Trump’s Tariffs Are Driving Up Drug Costs - And There’s No Quick Fix
- mjpardus
- Jul 31
- 2 min read
The Trump administration’s latest 15% tariff on pharmaceutical imports from the European Union is already pushing up prescription drug prices.
Europe supplies nearly half of the active ingredients in U.S. brand-name drugs, including cancer treatment drugs like Blincyto for childhood leukemia and Keytruda for lung cancer, Jiardiance for diabetes, Dupixant for COPD, and Beyfortus for RSV prevention in newborns and children.
As the tariffs kick in, drugmakers will pass the cost on to consumers through higher list prices, hitting patients at the pharmacy counter and raising insurance premiums and copays. Trump’s incoherent and erratic tariff policy will add $13 billion to drug costs once existing stockpiles run dry.

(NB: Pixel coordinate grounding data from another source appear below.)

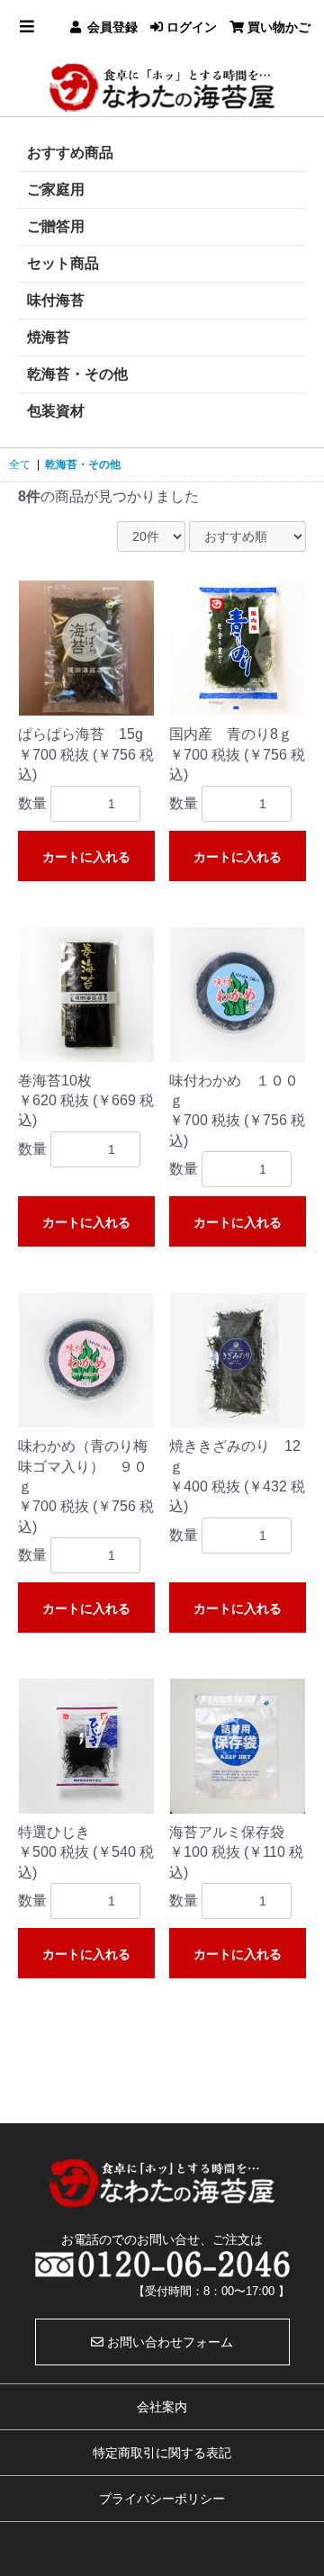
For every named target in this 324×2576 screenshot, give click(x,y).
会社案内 (162, 2407)
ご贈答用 (56, 226)
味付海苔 (56, 300)
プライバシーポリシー (162, 2498)
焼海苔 (48, 337)
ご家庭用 (56, 189)
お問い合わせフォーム (168, 2342)
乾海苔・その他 (77, 374)
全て (20, 464)
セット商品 (63, 263)
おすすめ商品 (70, 152)
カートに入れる (86, 857)
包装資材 (56, 411)
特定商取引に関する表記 (162, 2452)
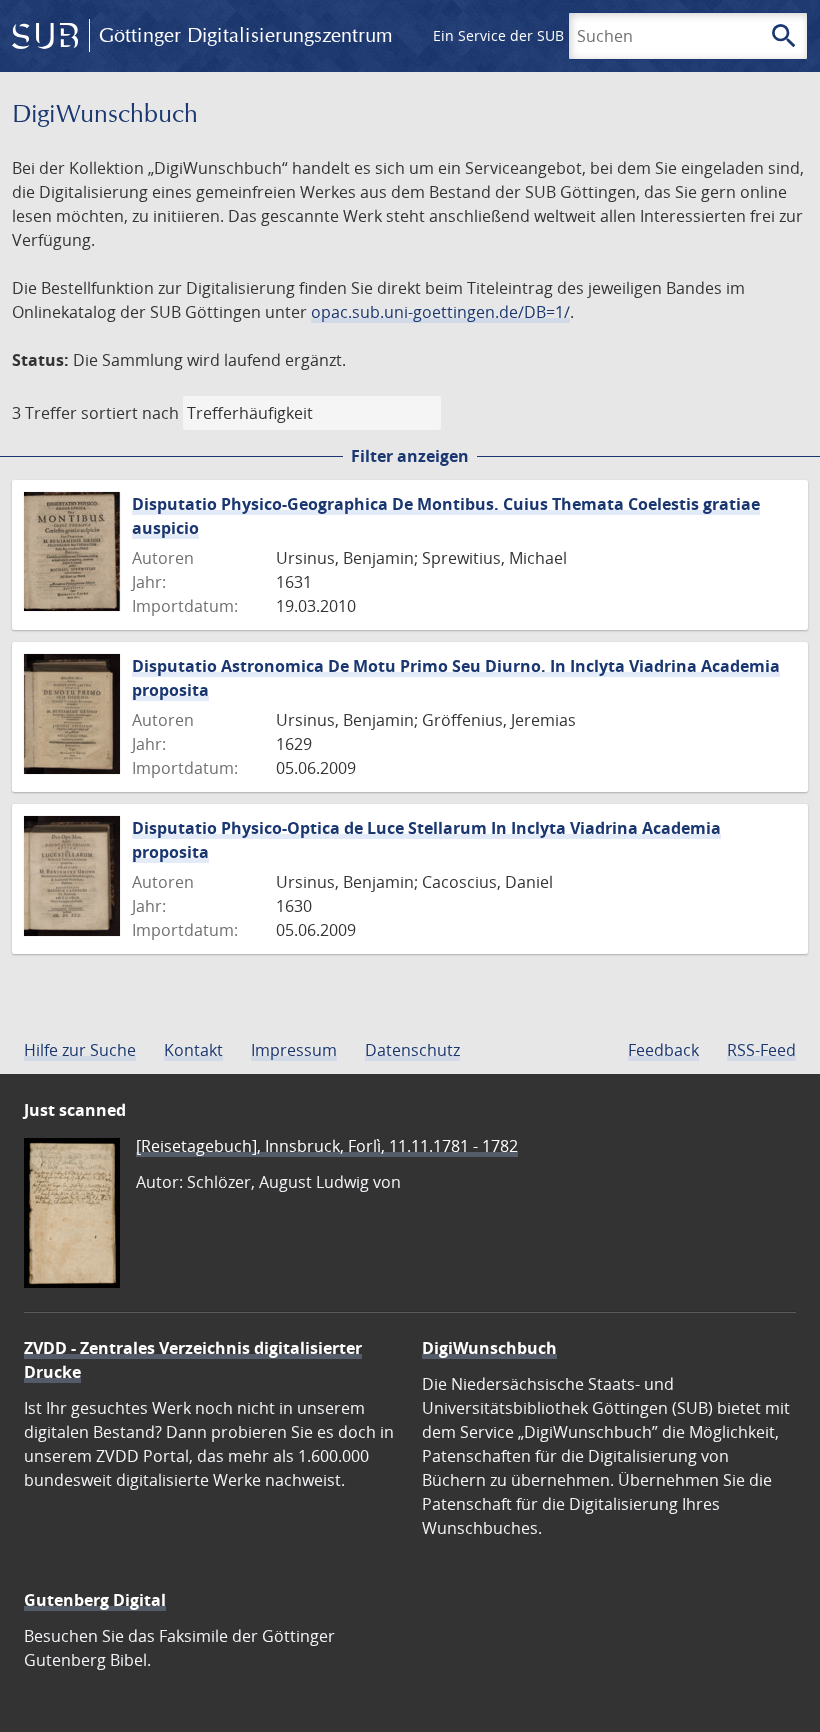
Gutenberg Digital (95, 1600)
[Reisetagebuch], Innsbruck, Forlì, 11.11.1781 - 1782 (327, 1146)
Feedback (663, 1050)
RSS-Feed (761, 1050)
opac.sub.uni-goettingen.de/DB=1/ (440, 312)
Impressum (294, 1050)
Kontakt (193, 1050)
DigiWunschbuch (489, 1348)
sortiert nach (130, 413)
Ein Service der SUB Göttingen (533, 35)
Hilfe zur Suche (80, 1050)
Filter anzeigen (410, 456)
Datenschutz (412, 1050)
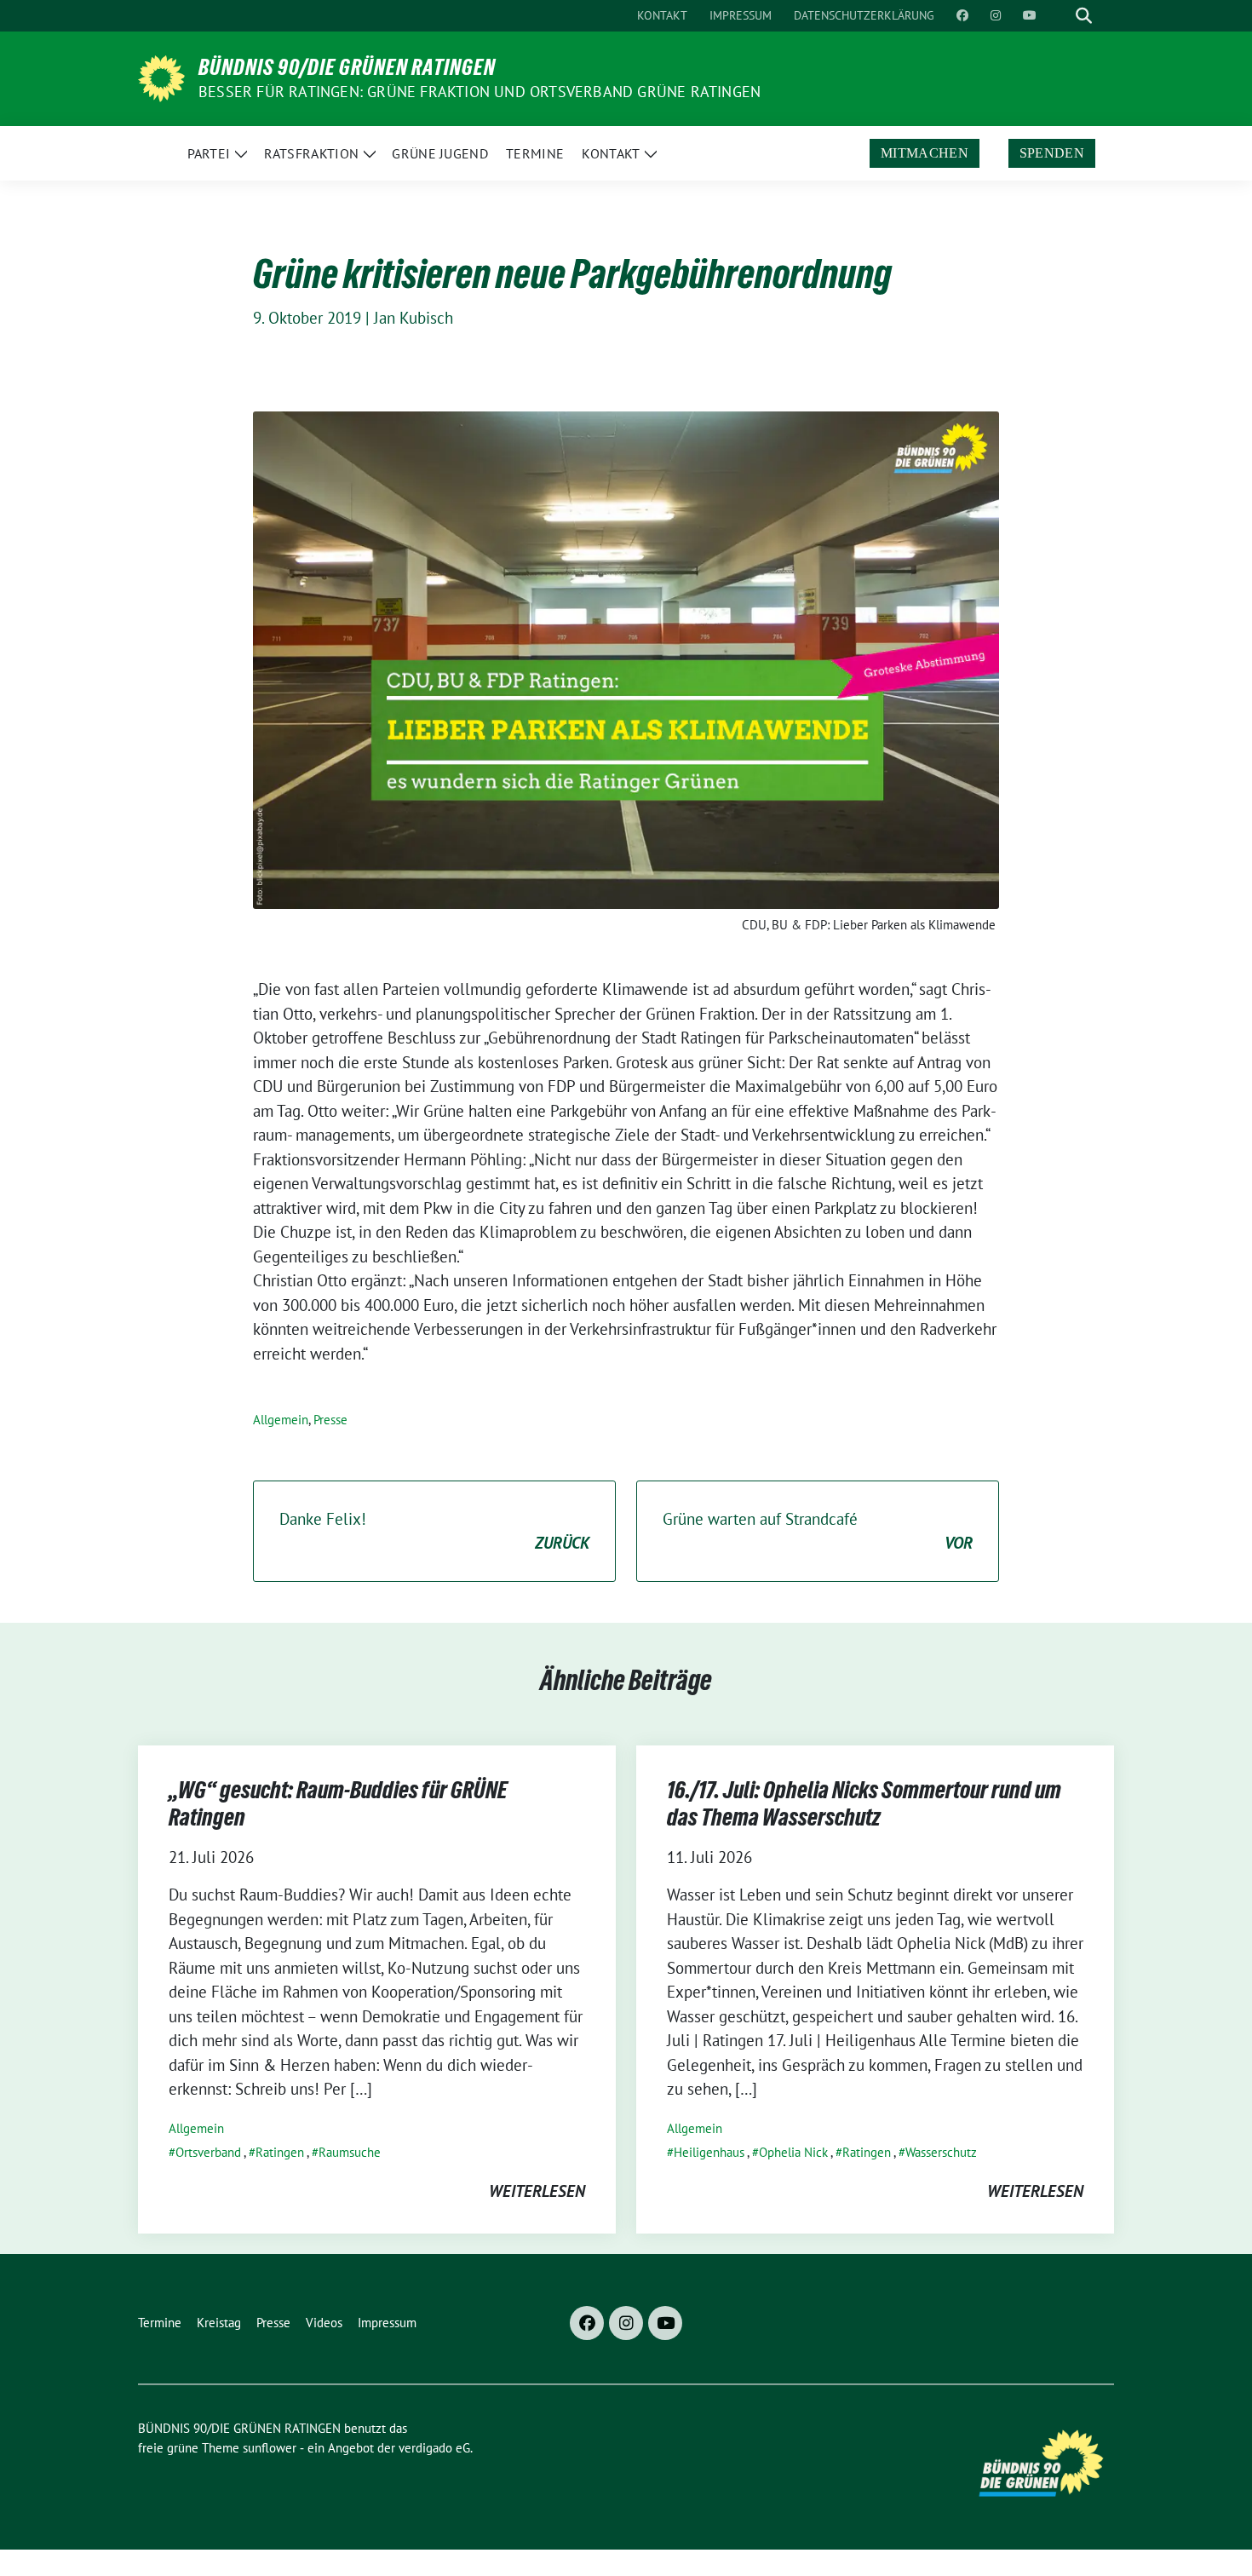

And Trump’s demand that European manufacturers relocate production to the U.S. ignores a critical reality: there’s no excess capacity here. Building a new pharmaceutical facility isn’t like flipping a switch. From design to regulatory approval, it takes 5 to 10 years to bring a new plant online – and that’s under optimal conditions. Even with aggressive deregulation by the Trump administration, just the design and construction alone can take two to three years.
In the meantime, drug companies may cut spending in essential areas like research and development just to absorb costs and keep shareholders calm.
Trump tariffs are destabilizing access to life-saving medications and increasing financial pressure on American families. Once again, Trump’s trade war rhetoric has real-world consequences, and ordinary people are left footing the bill.
Whether you're covering your kids’ medications, managing chronic illnesses, or caring for aging parents, this is a price hike that hits everyone’s home.